Juga dikenal dengan nama Saladin atau Salah ad-Din, Salahudin merupakan pejuang Islam Kurdi serta seorang jenderal perang dari Tikrit (saat ini wilayah utara Irak).

Ia merupakan sosok pendiri dinasti Ayyubiyyah di Suriah, Mesir, dan sebagian Irak, Yaman, Diyar Bakr, serta Makkah Hejaz. Dalam sejarahnya, dinasti tersebut dikatakan bertahan selama 80 tahun.

Lahirnya Salahudin Al Ayubi

Salahudin lahir di benteng Tiktrit pada tahun 532 Hijriah atau 1137 Masehi saat ayahnya menjadi seorang penguasa Seljuk di daerah tersebut.

Ayahnya adalah Najmuddin Ayyub dan ia juga mempunyai seorang paman yang bernama Asaduddin Syirkuh.
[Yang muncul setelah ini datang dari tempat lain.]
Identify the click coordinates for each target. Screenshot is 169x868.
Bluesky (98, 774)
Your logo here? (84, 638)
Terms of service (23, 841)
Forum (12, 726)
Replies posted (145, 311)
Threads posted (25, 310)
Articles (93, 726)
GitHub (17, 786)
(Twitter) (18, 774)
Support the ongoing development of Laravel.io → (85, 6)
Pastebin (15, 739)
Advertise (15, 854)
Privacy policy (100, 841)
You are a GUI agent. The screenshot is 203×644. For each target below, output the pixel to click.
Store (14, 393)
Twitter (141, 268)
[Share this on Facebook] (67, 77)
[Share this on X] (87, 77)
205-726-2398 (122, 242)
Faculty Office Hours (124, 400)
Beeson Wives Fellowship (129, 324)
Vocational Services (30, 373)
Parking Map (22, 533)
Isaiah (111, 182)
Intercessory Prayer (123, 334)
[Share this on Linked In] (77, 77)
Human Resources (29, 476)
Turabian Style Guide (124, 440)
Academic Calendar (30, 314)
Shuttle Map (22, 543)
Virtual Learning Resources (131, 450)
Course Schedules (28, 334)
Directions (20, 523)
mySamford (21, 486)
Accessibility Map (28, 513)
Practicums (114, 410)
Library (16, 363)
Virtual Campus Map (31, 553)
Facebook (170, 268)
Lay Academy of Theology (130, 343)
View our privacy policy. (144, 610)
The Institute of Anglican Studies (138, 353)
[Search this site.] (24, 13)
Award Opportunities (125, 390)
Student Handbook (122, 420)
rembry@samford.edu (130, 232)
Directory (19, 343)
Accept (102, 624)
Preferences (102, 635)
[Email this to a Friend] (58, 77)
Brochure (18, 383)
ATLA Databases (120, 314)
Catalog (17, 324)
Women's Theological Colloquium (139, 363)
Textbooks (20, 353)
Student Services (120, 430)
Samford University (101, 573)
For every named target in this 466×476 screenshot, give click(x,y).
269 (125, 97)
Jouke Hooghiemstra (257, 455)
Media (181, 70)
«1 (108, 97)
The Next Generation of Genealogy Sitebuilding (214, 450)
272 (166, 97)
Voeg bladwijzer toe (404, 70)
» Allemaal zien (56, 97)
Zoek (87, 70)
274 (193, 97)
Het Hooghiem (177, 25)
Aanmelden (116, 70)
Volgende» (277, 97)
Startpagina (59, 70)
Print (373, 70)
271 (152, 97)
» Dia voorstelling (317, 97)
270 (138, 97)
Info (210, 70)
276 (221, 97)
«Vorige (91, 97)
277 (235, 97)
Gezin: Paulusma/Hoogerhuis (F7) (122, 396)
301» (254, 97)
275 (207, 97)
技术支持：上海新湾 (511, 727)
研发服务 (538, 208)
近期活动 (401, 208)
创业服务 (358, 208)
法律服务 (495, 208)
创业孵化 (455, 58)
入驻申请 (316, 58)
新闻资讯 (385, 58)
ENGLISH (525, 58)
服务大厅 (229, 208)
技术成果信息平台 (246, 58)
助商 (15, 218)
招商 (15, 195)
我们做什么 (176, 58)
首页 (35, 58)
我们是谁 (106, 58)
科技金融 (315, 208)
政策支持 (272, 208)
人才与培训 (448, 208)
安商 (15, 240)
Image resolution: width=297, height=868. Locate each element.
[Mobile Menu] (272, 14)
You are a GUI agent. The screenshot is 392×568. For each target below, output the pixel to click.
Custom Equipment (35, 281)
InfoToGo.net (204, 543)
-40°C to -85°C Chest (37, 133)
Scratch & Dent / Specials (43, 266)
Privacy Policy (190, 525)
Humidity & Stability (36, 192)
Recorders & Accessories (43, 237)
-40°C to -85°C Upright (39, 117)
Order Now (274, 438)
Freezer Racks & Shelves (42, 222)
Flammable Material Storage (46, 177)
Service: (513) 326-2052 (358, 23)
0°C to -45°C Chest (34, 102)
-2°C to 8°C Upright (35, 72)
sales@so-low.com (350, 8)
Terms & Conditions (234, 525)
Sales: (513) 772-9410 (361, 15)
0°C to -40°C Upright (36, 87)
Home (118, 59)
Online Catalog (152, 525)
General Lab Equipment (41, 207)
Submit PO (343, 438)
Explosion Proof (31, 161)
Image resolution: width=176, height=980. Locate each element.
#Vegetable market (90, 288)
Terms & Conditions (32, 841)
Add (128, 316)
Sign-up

Belajar Strategi dan Perang

Saat masa mudanya, Salahudin al Ayubi fokus pada ilmu-ilmu mengenai strategi, teknik perang, dan politik. Ia kemudian melanjutkan pendidikannya di Damaskus untuk memperdalam pengetahuannya tentang teologi Sunni selama kurang lebih 10 tahun.

Pada tahun 1169 Masehi, Salahudin muda yang belajar di lingkungan Istana Nuruddin akhirnya diangkat sebagai seorang konselor atau wazir.

Menjadi Perdana Menteri

Asaduddin sempat diangkat menjadi Perdana Menteri Khilafah Fathimiyah pada tahun 1164-1168 Masehi. Jabatan tersebut kemudian diberikan kepada Salahudin Al Ayubi saat pamannya tersebut meninggal dunia.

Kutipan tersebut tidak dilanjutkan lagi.